Corporates large and small are “naïve” about their cybersecurity risks, according to a new report.
Researchers at cybersecurity analytics company RedSeal released a survey this month that explores why businesses aren't adequately approaching their security strategies, and it comes in the context of new data from IBM Security that finds U.S. firms aren't heeding advice from the Federal Bureau of Investigation about how to deal with an attack.
“Cyber naivete” is how RedSeal described many of the survey respondents of its report, conducted with data company 72Point. According to researchers, 80 percent of respondents fell into that category and are considered “ripe” targets for cyberattacks. That's despite 80 percent of CEOs expressing confidence in existing cybersecurity strategies.
That confidence is misdirected, with half of organizations prioritizing an outdated method to protect their businesses. Only 24 percent said they are proactively working to handle hackers that have already successfully attacked their companies.
“CEOs' confidence reflects a disconnect with the reality of increased cyberattacks and the massive financial losses associated with them,” the report stated, as reported by The Wall Street Journal. “In addition, their confidence is based on a strategy determined to be insufficient and out of date more than two years ago.”
In a data roundup by the publication of the latest analysis of corporate cybersecurity, researchers identified where a security breach is most likely to occur. Data security company Imperva, reports said, found that phishing attacks are more likely to be successful when a person opens an email at work (with 35 percent of phishing emails sent between 9 a.m. and noon).
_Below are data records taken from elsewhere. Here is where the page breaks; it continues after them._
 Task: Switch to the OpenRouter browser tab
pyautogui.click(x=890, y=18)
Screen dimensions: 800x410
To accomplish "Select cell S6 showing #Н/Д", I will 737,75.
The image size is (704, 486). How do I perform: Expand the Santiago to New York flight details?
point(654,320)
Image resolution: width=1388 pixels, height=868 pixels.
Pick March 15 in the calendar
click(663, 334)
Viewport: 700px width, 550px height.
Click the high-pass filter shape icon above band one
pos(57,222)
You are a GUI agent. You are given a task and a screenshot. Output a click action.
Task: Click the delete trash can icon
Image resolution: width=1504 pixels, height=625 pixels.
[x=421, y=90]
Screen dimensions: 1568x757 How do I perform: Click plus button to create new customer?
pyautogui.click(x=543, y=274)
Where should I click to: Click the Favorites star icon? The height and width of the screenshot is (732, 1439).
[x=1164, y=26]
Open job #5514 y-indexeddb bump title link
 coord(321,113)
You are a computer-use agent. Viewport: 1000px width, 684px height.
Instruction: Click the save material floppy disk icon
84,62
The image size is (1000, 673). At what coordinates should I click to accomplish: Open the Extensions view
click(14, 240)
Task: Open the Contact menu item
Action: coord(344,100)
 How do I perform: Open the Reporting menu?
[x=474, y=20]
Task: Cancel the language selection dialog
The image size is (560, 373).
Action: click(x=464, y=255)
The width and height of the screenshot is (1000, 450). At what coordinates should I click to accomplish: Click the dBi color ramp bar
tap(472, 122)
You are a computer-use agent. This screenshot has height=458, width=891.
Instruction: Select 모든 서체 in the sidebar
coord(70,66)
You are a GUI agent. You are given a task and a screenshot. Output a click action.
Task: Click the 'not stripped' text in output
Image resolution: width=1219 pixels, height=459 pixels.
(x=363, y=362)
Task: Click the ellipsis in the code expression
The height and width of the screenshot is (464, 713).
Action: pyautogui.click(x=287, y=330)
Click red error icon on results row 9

But there are other areas breaches can occur: IT security firm Gemalto found that 68 percent of IT professionals said they would be OK with having employees use their own social media credentials to access company systems. Mismanaged paperwork can also be an issue, with 45 percent of ethics and compliance professionals surveyed by the Society for Corporate Compliance and Ethics and by the Health Care Compliance Association noting that lost paper files were to blame for their data breaches. Meanwhile, 20 percent cited a lost device for the cause of a breach. And TD Bank analysis found that more than a third of treasury and finance executives cite the risk of payments fraud and cybersecurity as their top challenge for the year ahead.
All of this data has flowed in as IBM Security reports another reason to be concerned about U.S. companies' cybersecurity measures.
According to the research, 70 percent of companies say they pay up when targeted by a ransomware attack — an attack in which hackers take corporate data hostage unless the victim pays a ransom — despite the FBI advising organizations not to do so, reports by CyberScoop said last week.
The majority of these companies said they paid more than $10,000 to hackers that locked corporate systems and held data hostage — a fifth said they paid more than $40,000. Further, IBM Security found that many of these targets never report the hack or details of the breach to law enforcement.
Cyberattacks are complex to prevent and challenging to take care of once they've occurred — especially for smaller businesses. But in today's climate, CyberScoop said, businesses cannot afford to let their cybersecurity strategies fall by the wayside — as research suggests they do.
“Education about phishing and hacking is effective, though it often feels out of the question for small businesses with less time and money to spare than their larger counterparts,” the outlet wrote. “But phishing remains the most used attack vector for hackers of all stripes … so it ought to be high on the priority list of any organization or individual concerned with security — and, after the year we've had, we should probably all be concerned.”